“Year 1 of the Trump administration was a series of tough tweets and statements, but very little or restrained action,” said Heather A. Conley, a senior vice president at the Center for Strategic and International Studies in Washington and a former State Department official under President George W. Bush.
“Year 2,” she added, “is a significant transition to action as the president not only feels more comfortable in taking unilateral decisions but grows confident that the more the so-called experts tell him it is the wrong thing to do, the more he is encouraged to take that exact step.”
That is not to say that Mr. Trump did not take actions in his first year that upended convention. Most prominently, he announced that he would withdraw the United States from two major international agreements negotiated by his predecessor President Barack Obama: the Trans-Pacific Partnership trade pact and the Paris climate change accord.
Those moves sent a strong early signal of Mr. Trump’s rejection of multilateral diplomacy and the global integration favored for the most part by presidents of both parties in the generations since World War II. But neither had an immediate tangible effect. The trade pact had yet to be approved by Congress and, given opposition in both parties, might never have been. And the climate accord had yet to go into force and, under its cumbersome rules, the United States cannot technically withdraw until 2020.

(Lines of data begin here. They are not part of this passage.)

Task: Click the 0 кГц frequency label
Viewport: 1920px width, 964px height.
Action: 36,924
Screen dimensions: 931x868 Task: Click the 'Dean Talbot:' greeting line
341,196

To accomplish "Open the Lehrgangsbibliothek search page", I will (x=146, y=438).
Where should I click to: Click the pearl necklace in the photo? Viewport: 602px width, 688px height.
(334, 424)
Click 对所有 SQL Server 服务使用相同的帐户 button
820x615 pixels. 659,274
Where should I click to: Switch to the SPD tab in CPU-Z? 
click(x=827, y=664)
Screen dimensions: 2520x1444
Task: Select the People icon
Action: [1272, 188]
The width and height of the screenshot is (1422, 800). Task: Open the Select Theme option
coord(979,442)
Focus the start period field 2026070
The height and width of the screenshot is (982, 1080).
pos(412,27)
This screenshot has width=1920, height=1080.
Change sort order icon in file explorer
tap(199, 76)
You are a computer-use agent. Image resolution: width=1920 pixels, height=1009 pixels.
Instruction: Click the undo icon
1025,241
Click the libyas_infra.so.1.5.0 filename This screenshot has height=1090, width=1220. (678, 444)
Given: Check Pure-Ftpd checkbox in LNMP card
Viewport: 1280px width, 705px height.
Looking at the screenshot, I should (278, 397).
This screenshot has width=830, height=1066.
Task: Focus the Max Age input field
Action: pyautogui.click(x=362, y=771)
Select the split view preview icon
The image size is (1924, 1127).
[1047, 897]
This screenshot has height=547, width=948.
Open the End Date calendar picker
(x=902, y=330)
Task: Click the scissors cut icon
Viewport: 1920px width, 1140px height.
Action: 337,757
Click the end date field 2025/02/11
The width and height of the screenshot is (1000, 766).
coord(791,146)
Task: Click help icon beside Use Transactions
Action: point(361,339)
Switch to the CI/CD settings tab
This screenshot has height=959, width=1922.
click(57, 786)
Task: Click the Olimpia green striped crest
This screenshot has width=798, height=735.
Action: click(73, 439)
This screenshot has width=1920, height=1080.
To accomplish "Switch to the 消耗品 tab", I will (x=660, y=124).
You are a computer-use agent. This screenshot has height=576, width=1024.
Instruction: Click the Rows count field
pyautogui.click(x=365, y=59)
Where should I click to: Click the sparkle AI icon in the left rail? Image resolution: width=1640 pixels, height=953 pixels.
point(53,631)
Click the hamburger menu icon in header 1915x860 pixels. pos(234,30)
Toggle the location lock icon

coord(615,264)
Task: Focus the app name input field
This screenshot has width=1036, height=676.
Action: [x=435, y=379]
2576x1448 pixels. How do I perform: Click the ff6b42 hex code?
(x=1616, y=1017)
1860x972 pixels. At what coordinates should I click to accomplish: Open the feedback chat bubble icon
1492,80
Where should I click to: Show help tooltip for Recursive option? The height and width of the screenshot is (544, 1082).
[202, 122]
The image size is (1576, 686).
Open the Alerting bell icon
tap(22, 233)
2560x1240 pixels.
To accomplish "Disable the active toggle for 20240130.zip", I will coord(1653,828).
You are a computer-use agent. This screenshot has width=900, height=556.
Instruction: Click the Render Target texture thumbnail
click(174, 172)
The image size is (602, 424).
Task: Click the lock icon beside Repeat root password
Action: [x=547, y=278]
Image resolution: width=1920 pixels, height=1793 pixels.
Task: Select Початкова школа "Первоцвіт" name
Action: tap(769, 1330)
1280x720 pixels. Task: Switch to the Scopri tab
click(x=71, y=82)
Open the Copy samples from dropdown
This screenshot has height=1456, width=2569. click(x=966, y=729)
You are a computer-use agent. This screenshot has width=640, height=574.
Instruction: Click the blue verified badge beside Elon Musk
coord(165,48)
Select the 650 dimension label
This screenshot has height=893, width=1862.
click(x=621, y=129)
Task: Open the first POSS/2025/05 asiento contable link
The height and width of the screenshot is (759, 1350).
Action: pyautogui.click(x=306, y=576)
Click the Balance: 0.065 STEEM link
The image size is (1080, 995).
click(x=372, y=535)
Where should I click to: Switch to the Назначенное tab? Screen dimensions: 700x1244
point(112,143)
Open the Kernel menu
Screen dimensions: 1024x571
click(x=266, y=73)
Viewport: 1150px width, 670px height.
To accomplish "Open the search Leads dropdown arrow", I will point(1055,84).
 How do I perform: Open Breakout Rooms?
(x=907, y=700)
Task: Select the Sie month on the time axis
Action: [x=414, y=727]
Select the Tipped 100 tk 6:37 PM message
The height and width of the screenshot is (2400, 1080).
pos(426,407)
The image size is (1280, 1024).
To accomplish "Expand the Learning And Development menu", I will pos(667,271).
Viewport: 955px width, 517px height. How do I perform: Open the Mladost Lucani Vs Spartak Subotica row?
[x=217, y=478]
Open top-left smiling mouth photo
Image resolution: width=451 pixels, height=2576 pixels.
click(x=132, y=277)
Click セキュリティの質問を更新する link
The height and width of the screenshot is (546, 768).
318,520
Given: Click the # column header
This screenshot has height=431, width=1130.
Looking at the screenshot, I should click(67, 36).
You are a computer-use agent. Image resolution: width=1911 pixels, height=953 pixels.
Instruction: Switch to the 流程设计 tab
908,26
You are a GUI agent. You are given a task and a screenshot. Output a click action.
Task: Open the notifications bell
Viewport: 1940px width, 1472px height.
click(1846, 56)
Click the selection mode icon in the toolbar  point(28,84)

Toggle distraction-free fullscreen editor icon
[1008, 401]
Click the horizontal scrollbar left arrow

Mr. Tillerson and other advisers were more concerned about the consequences of initiatives like moving the American Embassy in Israel from Tel Aviv to the contested city of Jerusalem, which would alienate the Palestinians and undercut prospects for peace; ripping up Nafta, which has governed trade in North America for a quarter-century; or starting tariff wars, which could provoke retaliation and damage certain industries.
In many cases, Mr. Trump grudgingly acceded to their caution, delaying decisions while insisting he would not do so forever and demanding better options. But now he has grown impatient and more confident in his own judgment with a new team that reinforces rather than argues with his instincts.
“Bolton and Pompeo joining the team left Mattis isolated in arguing the Iran deal was working,” said James M. Goldgeier, a professor and former dean of international relations at American University.